Desenhar a presença do outro no meu imaginário pode ser trazê-lo, humanizá-lo mesmo na sua ausência. A arte possibilita o ver através do mais imediato e óbvio, criando novas perspectivas de percepção. Bebe e se lambuza da realidade para transformá-la.
Posso reinventar uma história vivida escrevendo um poema. A linguagem poética suspende a explicação racional para instalar o espaço do sentir e da experiência. Instala-se em um tempo simbólico, não linear, que permite a superposição de imagens, a coexistência das contradições, o diálogo entre o bem e o mal, no qual não há mais culpados e vítimas.
Tricot e Alma.
08/01/2011
Tricot é objeto transicional durante a gravidez, quando esperamos um filho ou um neto. A cada carreira encenamos o tempo passando. Quando erramos, treinamos a paciência, de desmanchar e recomeçar. A cada obra executada um grão de amor se deposita na alma.

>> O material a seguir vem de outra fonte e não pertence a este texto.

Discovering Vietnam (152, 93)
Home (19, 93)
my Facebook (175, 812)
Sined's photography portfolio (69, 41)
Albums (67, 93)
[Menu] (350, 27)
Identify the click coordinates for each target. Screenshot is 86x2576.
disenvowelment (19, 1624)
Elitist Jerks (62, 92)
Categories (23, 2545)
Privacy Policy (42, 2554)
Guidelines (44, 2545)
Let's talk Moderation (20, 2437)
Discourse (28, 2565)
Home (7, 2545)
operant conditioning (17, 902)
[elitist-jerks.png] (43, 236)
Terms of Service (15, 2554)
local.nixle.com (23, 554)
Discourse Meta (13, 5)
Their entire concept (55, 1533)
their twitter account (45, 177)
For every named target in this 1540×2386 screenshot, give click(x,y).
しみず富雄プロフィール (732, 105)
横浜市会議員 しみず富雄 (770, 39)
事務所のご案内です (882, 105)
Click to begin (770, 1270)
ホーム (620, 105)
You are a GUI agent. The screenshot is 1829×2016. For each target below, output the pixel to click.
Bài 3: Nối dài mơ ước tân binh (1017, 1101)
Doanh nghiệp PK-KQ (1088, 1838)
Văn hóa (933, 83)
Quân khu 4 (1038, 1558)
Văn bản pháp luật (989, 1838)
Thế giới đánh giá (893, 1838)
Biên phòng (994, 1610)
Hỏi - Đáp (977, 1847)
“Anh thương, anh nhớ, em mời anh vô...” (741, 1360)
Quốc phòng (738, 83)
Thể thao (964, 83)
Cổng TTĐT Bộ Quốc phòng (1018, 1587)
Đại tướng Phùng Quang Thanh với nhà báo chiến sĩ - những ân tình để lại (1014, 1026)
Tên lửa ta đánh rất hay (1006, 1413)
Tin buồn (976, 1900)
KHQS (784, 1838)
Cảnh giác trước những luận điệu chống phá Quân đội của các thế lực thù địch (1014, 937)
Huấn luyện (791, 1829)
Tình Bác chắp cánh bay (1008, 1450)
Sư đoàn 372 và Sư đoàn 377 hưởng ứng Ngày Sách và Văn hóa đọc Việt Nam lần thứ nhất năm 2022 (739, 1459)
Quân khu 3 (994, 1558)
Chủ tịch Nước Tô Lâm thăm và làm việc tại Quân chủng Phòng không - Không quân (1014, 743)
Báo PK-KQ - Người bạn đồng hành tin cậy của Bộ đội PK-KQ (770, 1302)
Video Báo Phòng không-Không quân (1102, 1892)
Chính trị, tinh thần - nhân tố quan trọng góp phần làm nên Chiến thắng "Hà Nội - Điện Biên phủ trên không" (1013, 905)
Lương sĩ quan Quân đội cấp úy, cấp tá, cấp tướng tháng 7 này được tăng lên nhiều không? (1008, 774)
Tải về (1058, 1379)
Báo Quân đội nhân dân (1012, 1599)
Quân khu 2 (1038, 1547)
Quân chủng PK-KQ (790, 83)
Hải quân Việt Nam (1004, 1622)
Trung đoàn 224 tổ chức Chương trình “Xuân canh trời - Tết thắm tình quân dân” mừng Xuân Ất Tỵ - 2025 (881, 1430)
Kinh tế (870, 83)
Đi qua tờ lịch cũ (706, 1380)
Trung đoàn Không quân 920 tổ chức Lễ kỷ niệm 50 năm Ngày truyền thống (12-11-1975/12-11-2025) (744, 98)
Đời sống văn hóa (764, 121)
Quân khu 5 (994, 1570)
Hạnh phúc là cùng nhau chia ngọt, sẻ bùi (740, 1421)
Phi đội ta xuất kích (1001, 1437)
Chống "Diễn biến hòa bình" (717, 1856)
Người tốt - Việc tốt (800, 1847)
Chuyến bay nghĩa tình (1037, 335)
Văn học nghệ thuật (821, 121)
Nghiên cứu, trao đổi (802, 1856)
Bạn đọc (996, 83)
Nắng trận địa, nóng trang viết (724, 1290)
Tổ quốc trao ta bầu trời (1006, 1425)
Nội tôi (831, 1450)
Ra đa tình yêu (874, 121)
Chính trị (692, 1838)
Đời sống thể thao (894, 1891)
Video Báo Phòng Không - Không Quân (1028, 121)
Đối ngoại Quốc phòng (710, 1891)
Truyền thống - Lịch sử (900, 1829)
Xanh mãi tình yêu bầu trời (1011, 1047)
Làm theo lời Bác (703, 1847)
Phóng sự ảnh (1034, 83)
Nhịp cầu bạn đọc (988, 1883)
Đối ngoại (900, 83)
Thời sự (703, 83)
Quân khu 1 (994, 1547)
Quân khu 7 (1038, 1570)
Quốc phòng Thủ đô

Tricot ( Poema de Nícolas Brandão)
Fácil é o ponto
que de ponta em ponta
é ponto
é pronto
simples é a linha
que alinha
ponto após ponto
gostoso é o espaço onde tudo se deita.
Sexualidade e símbolo
27/04/2010
Em sua obra os arquétipos e o inconsciente coletivo Jung afirma que:
“O símbolo é a antecipação de um estado nascente de consciência.Tudo que o homem deveria mas ainda não pode viver em sentido positivo ou negativo, vive como figura e antecipação mitológica ao lado de sua consciência, seja como projeção religiosa ou- o que é mais perigoso- conteúdos do inconsciente que se projetam então em objetos inconscientes , como por exemplo, em doutrinas e práticas higiênicas e outras “que prometem salvação”. Tudo isto é um substitutivo racionalizado da mitologia que, devido a sua falta de naturalidade, mais prejudica do que promove a pessoa humana”.
O símbolo e a mitologia emergem da relação direta do homem com a natureza e é a nossa forma de interpretação do mundo. Para Jung os símbolos do si mesmo surgem da profundeza do corpo e expressam sua materialidade, como também a estrutura da consciência discriminadora. O símbolo tem uma dimensão no instinto e uma no espírito. Diz Jung: “O símbolo é o corpo vivo, corpus et anima. Em seu nível mais baixo a psique é pois simplesmente mundo.” Estamos inseridos na cultura e no inconsciente coletivo .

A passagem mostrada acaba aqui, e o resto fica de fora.